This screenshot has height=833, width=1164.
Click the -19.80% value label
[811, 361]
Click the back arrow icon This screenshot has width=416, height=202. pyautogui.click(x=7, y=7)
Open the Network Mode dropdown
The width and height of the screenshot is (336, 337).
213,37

════════

◆ **Exercise**: Please repeat the listing word for word.

◆ **Response to this exercise**:
This screenshot has height=833, width=1164.
Click the -19.80% value label
[811, 361]
Click the back arrow icon This screenshot has width=416, height=202. pyautogui.click(x=7, y=7)
Open the Network Mode dropdown
The width and height of the screenshot is (336, 337).
213,37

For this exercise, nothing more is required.